Why the Paul Ryan Medicare Plan is a Win for Seniors

Everyone knows, Paul Ryan’s Medicare Reform proposal will throw grandma over the cliff. New York Magazine ran the headline Monday, “Medicare Reform Ryan’s Least Terrible Idea.” Progressive talk shows are boldly proclaiming that Ryan’s reform plans will end Medicare as we know it.

Unfortunately, in 2012 Medicare’s trustees reported to the president and Congress that funding for the plan will start to run short. The trustees of Medicare have sent us a message, If reform is not enacted, grandma is heading to the cliff with or without Ryan’s assistance.

So let me attempt to briefly summarize the latest revision to Ryan’s Medicare reform proposal:

(Read the full Ryan plan)

First the good news:

1) If you are currently 55 or older, Ryan’s Medicare reform changes nothing.

2) Traditional Medicare fee-for-service would remain available for all. “Premium support”—that is, government funding of private insurance plans chosen by individuals—is an option for those who choose it. No senior would be forced out of the traditional Medicare program against his will.

3) Overall funding for Medicare under the Ryan-Wyden plan is scheduled to grow at the same rate as under President Obama’s proposals.

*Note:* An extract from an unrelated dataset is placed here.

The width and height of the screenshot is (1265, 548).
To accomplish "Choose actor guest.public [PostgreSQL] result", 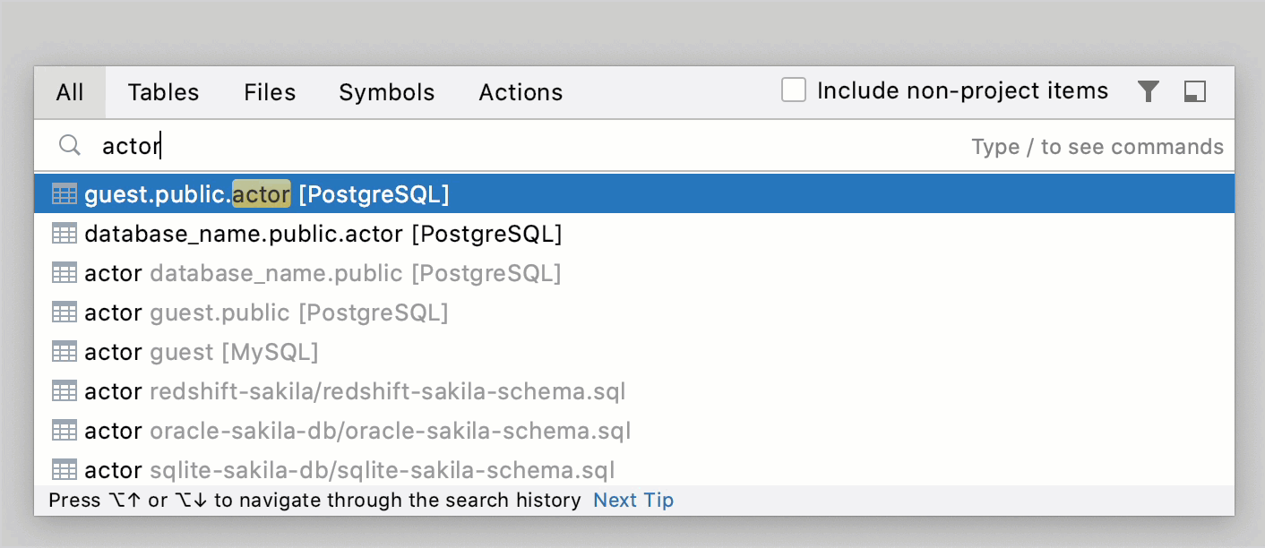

The big change for younger Americans under Ryan’s Medicare reform comes from limiting benefits to a fixed amount per year and privatizing future health care coverage. The proposed plan seeks to lower costs to taxpayers by using a system of payments given indirectly to seniors, who would in turn use the money to buy health insurance. Seniors would take their Medicare annual premium support payments, often called vouchers, into the health care market to purchase private coverage.

Factcheck.org and the Kaiser Family Foundation have breakdowns of the Ryan’s “Path To Prosperity” plan from March 2012.

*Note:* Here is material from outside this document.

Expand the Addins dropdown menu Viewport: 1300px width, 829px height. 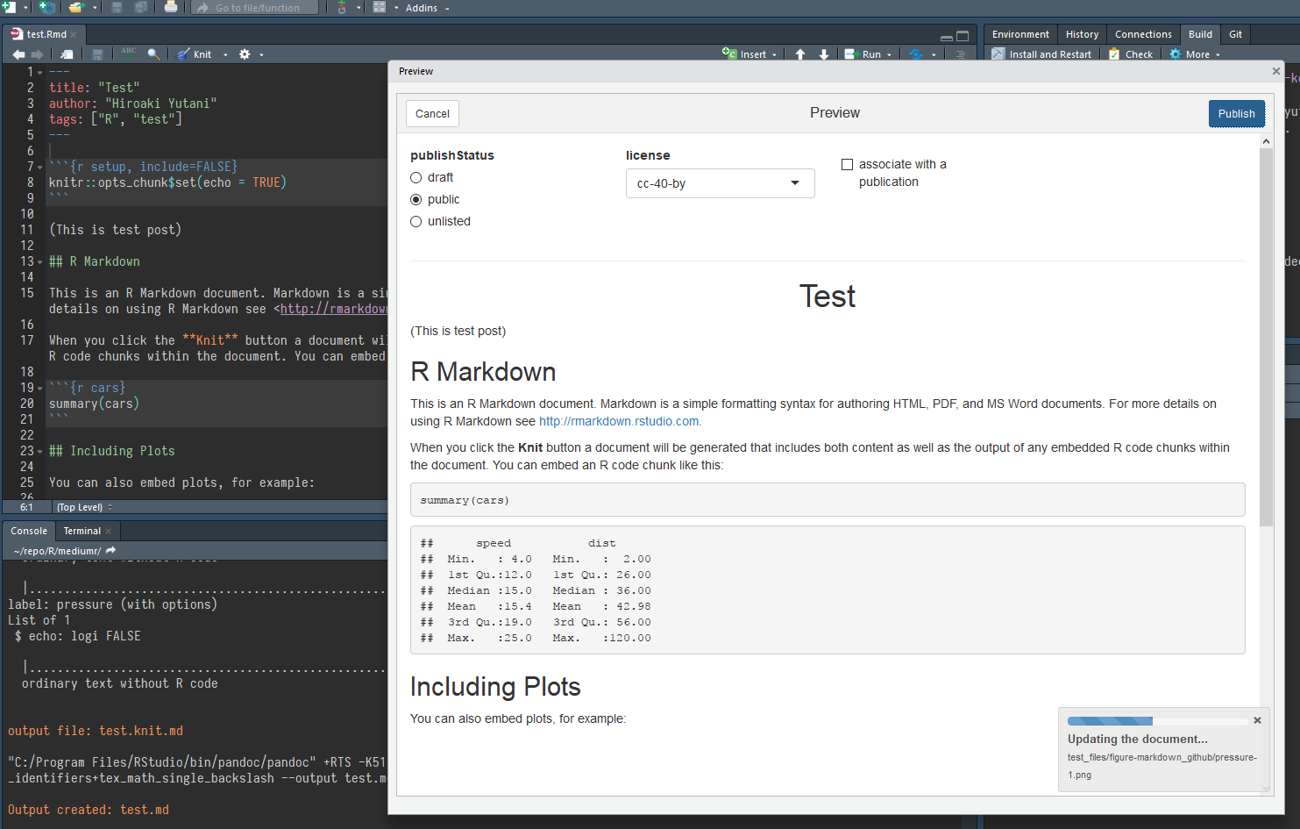(x=426, y=8)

If eligible seniors beginning in 2022 pick a plan more expensive than the government premium payment they receive, the consumer must pay the difference out of pocket. If the consumer picks a cheaper plan, they pocket the difference in the form of a rebate check. The Ryan plan set the premium payment to consumers at the cost of the second-least expensive government-approved plan. After 2022, seniors are guaranteed they can enroll in any plan offered by the new exchanges and Medicare despite their health status or age.

The plan picks up out-of-pocket costs for seniors who qualify for both Medicare and Medicaid. Other seniors who don’t qualify for Medicaid also will have their out-of-pocket costs covered, based on their income level.

The Ryan plan also would gradually raise the eligibility age to 67 by 2034 and return the Medicaid program to the control of states, through the administration of block grants.

If this doesn’t sound like the ending of Medicare to you, it isn’t.

But then again, Ryan’s current Medicare Reform proposal has changed greatly over since 2008 as J. Rago of the Wall Street Journal recently noted.

Rago traced the evolution of the Ryan plan writing, “Under the 2008 roadmap, seniors would get a straight cash voucher for $9,500 a year (the amount Medicare then spent per person), indexed to a blended measure of general inflation and the rise of health costs. The poorest and the sickest would get more, the wealthiest seniors less. Nothing would change for people older than 55.”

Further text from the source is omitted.